In its report, the FSB listed at least 20 transgressions. It found material breaches of accounting and auditing requirements; missing funds to the tune of R406m; an investment structure that failed to protect client interests; transfers to offshore bank accounts that required further investigation and systematic abuse of client investments – assets were treated as one big pool from which management drew regularly to settle whatever needed to be settled.
The problem with this evidence is that it details transgressions that Brown was not found guilty of.
“This should have been the first witness the state brought....so we knew the background. If you had done so I might not have accepted this plea. I may well have forced the state to proceed with prosecution. This is wrong,” said Judge Veldhuizen in a tone of by-now familiar irritation. “You are now leading evidence of something much more serious, which may or may not indicate theft of trust funds. How can I sentence the accused on facts that indicate there has been theft when there has been no conviction for theft?

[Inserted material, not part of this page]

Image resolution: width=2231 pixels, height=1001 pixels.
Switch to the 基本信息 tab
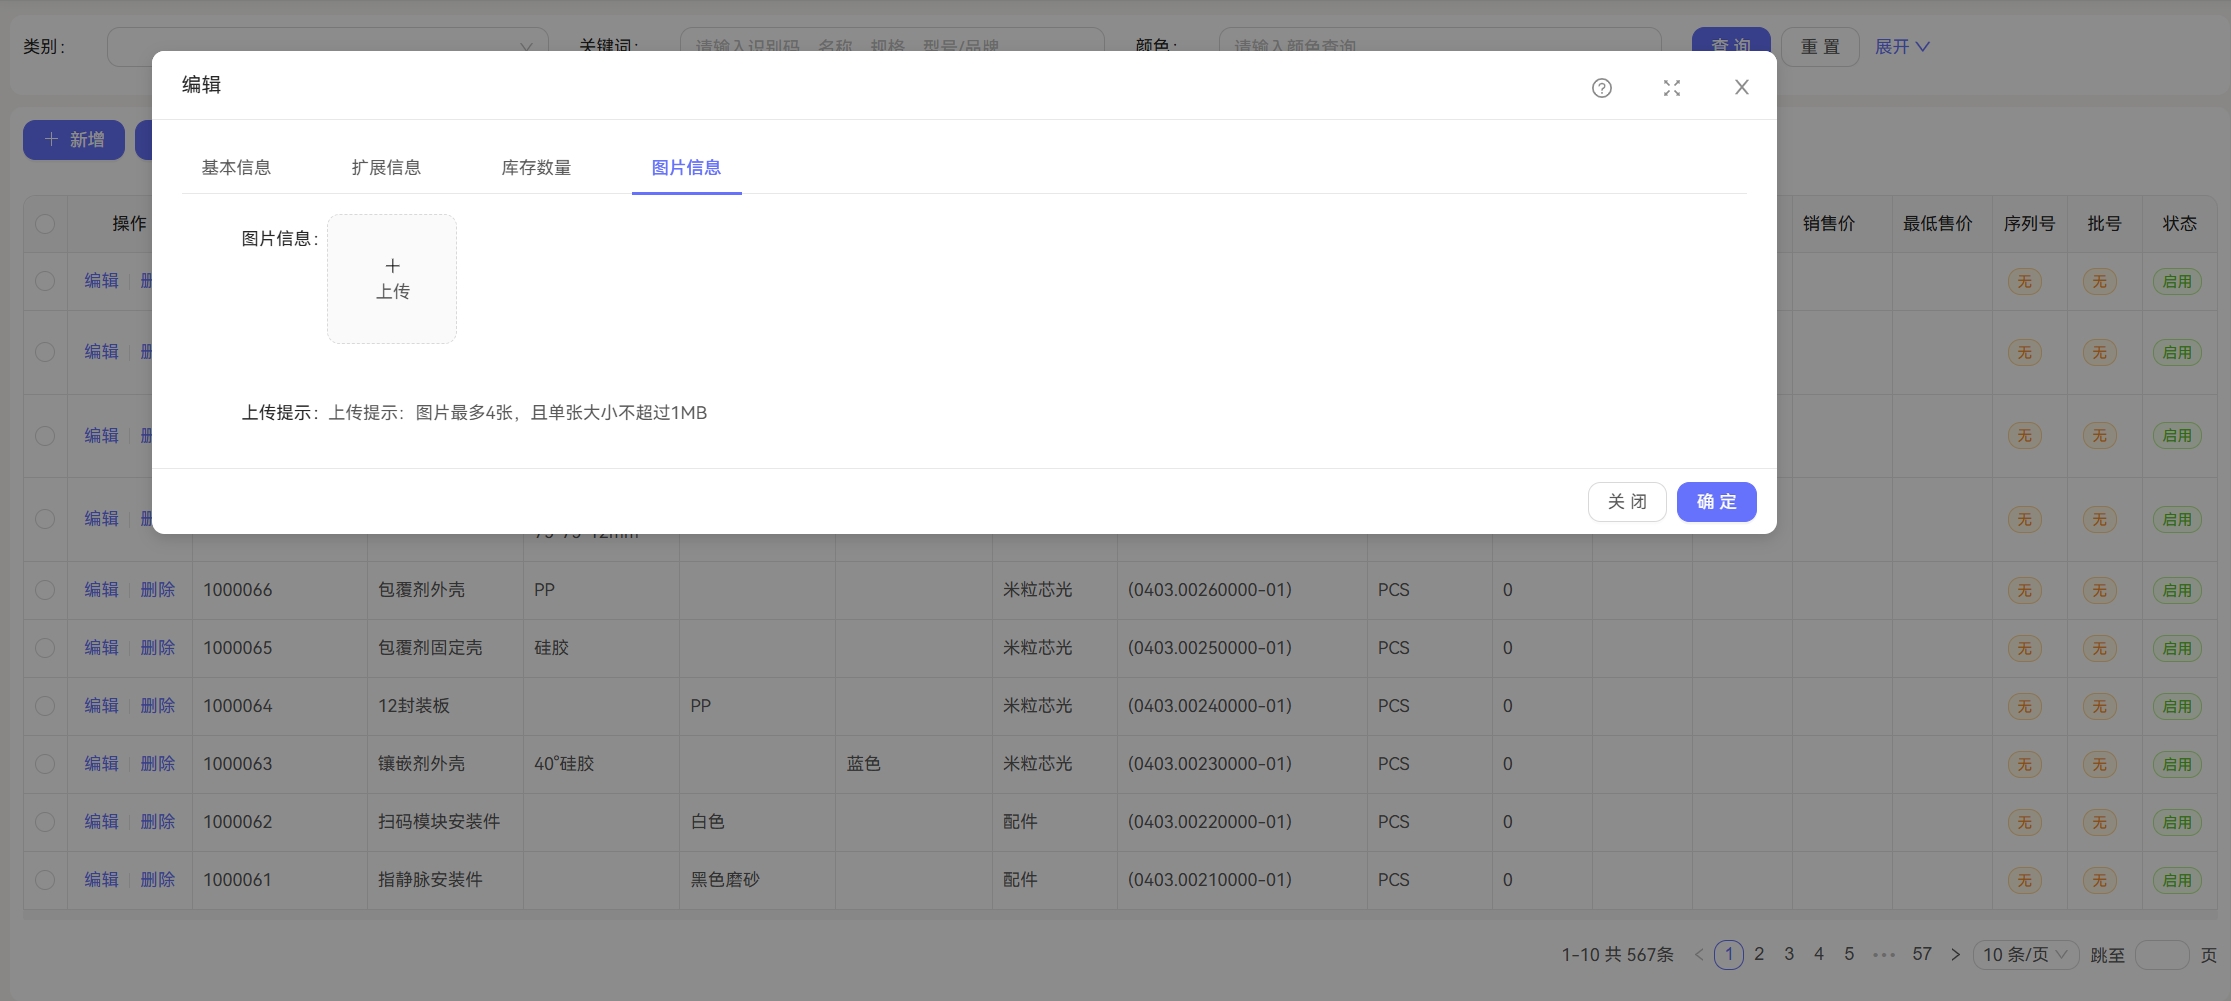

However, Advocate Jannie van Vuuren, arguing on behalf of the state, insisted that evidence that was already on the record must be taken into account.
“What evidence do you have that the accused stole money?” the judge asked. “Mr Maddock [former Fidentia accountant] testified that the accused instructed him to take R11m and transfer it to a firm of attorneys. This was used to register two properties.”
“Why did you not charge him on this?” asked Veldhuizen.
“Theft is an alternative to fraud. If I prosecute someone on fraud and I prove he took the money ....and show he acted unlawfully ...it must be taken into account,” replied Van Vuuren.
“I think the state has mismanaged this,” fumed Veldhuizen. “You accepted a plea from the accused on the basis that what he did would cause potential prejudice (harm); now you are saying that there was actual prejudice.”
Sitting in the stands Brown appeared to disagree vehemently with most of Seedat’s testimony. He pressed his advocate Braganza Pretorius to request a postponement in order to prepare for a detailed cross-examination. This will take place on Tuesday.
Meanwhile more light was shed on what motivated the shareholders of Mantadia Asset Management Company to sell their company to Fidentia. The company was majority owned by businesswoman Danisa Baloyi (50.1%), Investec and minority shareholders including Ivanka Atcheson, Don Guthrie and Jeoffrey Gover, who led the original management buyout of the company from the Mercantile Asset Trust Company in 2001.
Investec provided the finance for the deal, and acquired an equity stake in the company. The three shareholders were able to repay Investec their loan within 18 months, according to Atcheson, who took the witness stand on Monday. Baloyi bought into the business later when the company’s biggest client, the Mineworkers Provident Fund, insisted it had a BEE partner. Investec provided the finance.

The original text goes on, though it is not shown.